La delocalizzazione delle medie imprese è un doloroso tema anche in Francia. Ma, a differenza di Roma, Parigi ha tentato di correre ai ripari con una norma ad hoc varata durante la presidenza di François Hollande. A più quattro anni di distanza è però in chiaroscuro il bilancio dell’applicazione di quella che fu ribattezzata la legge Florange, in ricordo del comune nell’Est della Francia in cui si trovava lo stabilimento che il gigante siderurgico Arcelor-Mittal abbandonò nel 2013. La norma francese è riuscita infatti solo in parte a mettere in sicurezza l‘occupazione nelle medie imprese. Si è concentrata sulle grandi realtà, meglio se quotate. Del resto, sin dall’inizio fu questa la missione volta dall’Assemblea nazionale che, contrariamente alle attese, varò un legge destinata a società con almeno mille dipendenti o che facessero parte di un gruppo con più di mille occupati. Senza peraltro prevedere la “nazionalizzazione” dell’impianto, come avrebbero voluto i sindacati, e solo successivamente la cessione. “Frutto di una promessa del candidato alle presidenziali François Hollande nel 2012, questo testo non soddisfa di fatto né la rappresentanza sindacale, che la giudica inutile, né le imprese”, commentò duramente il giornale La Tribune del 18 settembre 2013.

Insomma, il risultato non è stato quello che si attendevano i francesi. Del resto la delocalizzazione è un fenomeno che difficilmente si può bloccare per legge.
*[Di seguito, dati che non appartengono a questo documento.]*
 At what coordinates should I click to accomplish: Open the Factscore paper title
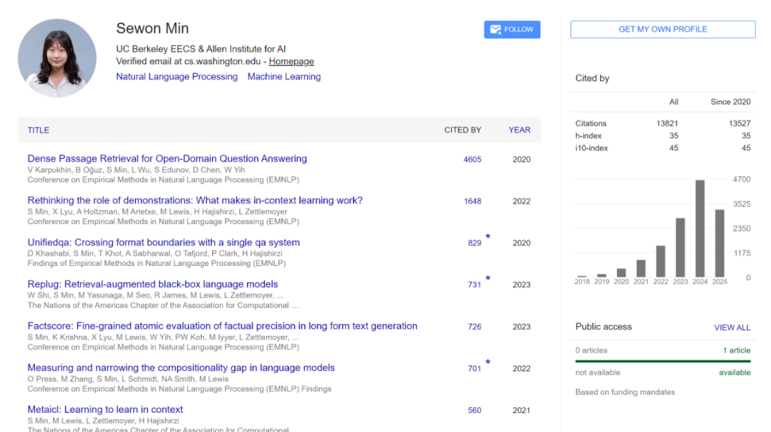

In compenso la legge Florange viene puntualmente chiamata in ballo nei casi più difficili nel tentativo di mettere in sicurezza almeno in parte l’occupazione sul territorio nazionale. Ma che cosa prevede esattamente la norma francese che oggi alcuni osservatori italiani considerano un esempio da seguire? La legge Florange stabilisce che la proprietà di un’azienda con oltre mille impiegati o parte di un gruppo con più di mille dipendenti è sottoposta ad una serie di obblighi e sanzioni nel caso in cui decida di chiudere un impianto redditizio e spostare la produzione all’estero.

Nel dettaglio, la società dovrà innanzitutto informare il sindacato interno all’azienda almeno due mesi prima della fine delle attività. L’impresa dovrà inoltre provvedere a definire un documento con tutte le informazioni necessarie a valutare la situazione economica, finanziaria e sociale del sito. Inoltre dovrà cercare per almeno tre mesi un potenziale compratore nell’intento di salvaguardare i livelli occupazionali. Infine, il gruppo sarà tenuto a rispondere ad ogni offerta in modo motivato ed ad informare le autorità amministrative. Tutto questo per favorire il passaggio di mano dell’impianto evitandone la chiusura definitiva. Nel caso in cui la proprietà non ottemperi alle previsioni di legge, allora lo Stato può richiedere indietro eventuali incentivi pubblici incassati dal gruppo negli ultimi due anni o comminare una sanzione che potrà andare fino al 2% del fatturato. A deciderlo sarà la prefettura competente sulla base del rapporto sindacale e di quello dell’impresa nel caso in cui manchino o vengano rigettate delle offerte.

Fin qui, la parte che concerne le imprese i cui titoli non sono scambiati sul mercato azionario parigino. Ma la legge Florange è intervenuta anche sulle società quotate e ne ha rafforzato le difese introducendo automaticamente nello statuto il voto doppio per le azioni nominative detenute per almeno due anni da uno stesso socio. Di fatto, quindi, Oltralpe non è più necessario avere la metà delle azioni di un gruppo per avere la metà dei diritti di voto. Questo automatismo, cui può rinunciare l’assemblea dei soci con decisione a maggioranza qualificata, ha consentito allo Stato azionista di aumentare il suo peso nelle decisioni delle aziende di cui è socio come Edf oppure Orange. E’ forse l’aspetto più importante della legge Florange, che aiuta lo Stato francese a tutelare con maggiore forza i suoi “campioni nazionali” da cui discende buona parte dell’occupazione in azienda sul territorio nazionale.